The list of artists whose work I love and who influence my practice is very long. The conversation I’ve been having with Angela Willetts and her work [is] important and fluid. She is an artist who also uses the landscape as a performance space. Her videos are beautiful and strange and far more delicate than anything I could aspire to. During the pandemic, she has also begun to make work in her home, and it has been really helpful to see what she is producing. She recently made a video in which she is performing on her couch. The best way that I can describe it is, kaleidoscopic. She is embracing the surreal.
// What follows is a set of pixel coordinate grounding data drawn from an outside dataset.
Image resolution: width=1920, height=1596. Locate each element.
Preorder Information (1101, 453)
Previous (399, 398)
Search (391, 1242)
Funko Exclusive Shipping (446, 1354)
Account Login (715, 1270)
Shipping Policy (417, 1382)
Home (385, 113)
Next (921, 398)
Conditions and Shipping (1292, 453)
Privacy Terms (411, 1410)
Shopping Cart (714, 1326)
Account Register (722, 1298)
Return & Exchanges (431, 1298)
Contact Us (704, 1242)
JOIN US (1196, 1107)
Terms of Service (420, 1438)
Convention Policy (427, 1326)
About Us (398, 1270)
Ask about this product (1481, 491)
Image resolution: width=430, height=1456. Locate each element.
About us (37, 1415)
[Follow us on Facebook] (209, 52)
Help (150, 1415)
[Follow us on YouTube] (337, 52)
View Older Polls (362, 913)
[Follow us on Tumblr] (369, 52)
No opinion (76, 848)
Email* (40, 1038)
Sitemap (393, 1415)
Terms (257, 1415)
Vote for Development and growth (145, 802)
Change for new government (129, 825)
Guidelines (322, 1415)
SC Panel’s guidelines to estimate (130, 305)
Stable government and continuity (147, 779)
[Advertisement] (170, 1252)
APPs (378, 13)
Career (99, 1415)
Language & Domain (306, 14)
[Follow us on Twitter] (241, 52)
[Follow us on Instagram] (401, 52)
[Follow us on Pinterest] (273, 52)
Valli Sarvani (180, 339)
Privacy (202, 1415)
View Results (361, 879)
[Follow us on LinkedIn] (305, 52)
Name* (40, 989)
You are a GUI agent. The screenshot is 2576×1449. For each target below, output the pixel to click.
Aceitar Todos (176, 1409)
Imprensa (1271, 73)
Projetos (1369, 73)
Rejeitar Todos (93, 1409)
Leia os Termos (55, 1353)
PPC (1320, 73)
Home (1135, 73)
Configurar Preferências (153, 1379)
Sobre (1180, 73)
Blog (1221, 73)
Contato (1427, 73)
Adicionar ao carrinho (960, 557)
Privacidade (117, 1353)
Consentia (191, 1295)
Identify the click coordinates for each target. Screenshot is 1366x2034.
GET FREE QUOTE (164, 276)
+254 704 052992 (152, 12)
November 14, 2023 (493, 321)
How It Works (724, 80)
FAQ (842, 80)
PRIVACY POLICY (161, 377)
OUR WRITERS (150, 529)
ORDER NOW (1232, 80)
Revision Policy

The way Mitchell Squire is using the body is also having an effect on the way that I make photographs.

a person standing anxiously in the kitchen, wrapped in tape

Lilly McElroy, In My Kitchen, Covered in Tape, and Waiting for Things to Stick to Me, 2020 [courtesy of the artist and Rick Wester Fine Art, New York]

JO: Your image In My Kitchen, Covered in Tape and Waiting for Things to Stick to Me is so illustrative of your tactics as an artist. For me, now, these images are about contagion and the weirdness of living in a quarantined world, but they also leverage your sense of humor. Sometimes your work functions by using abrupt and unexpected juxtapositions that disarm [viewers] and open them to the images in less guarded ways. How do you think about the absurd in your work?

LM: Humor is such a useful tool, and existence feels so absurd even when we are not in the middle of a pandemic. I use jokes and slapstick to disarm [viewers], and to hopefully make them think about complicated and difficult ideas. That photograph in my kitchen is about the horror that comes when you have to acknowledge that it is impossible to keep yourself truly safe. It is dark as well as ridiculous, and there is nothing to do except laugh. Absurdity is a protest or push back against things that seem insurmountable.

Actually, I just googled “Absurdity of Existence,” and I really like the definition and image that came up. To paraphrase the Internet, it is the conflict between our need for life to have meaning and the universal truth that it doesn’t. That is bleak and so perfect. The image was The Persistence of Memory by Salvador Dalí. Right now, time definitely feels as though it is drooping.

JO: The related images, What My Tape Outfit Turned Into After I Took It Off and Things From My Floor That Stuck to My Feet: Self Portrait Made by Wrapping My Feet in Tape and Walking Around Until They Were No Longer Sticky, document the ephemera of your performances at home. Do you also understand them as sculptural objects in their own right? Would you ever exhibit them?

LM: Those tape feet are on the floor next to my couch, and I’m not sure what to do with them. For now, I think they have to live as photographs. It allows them to be seen in the best light, and [to] be simultaneously beautiful and disgusting.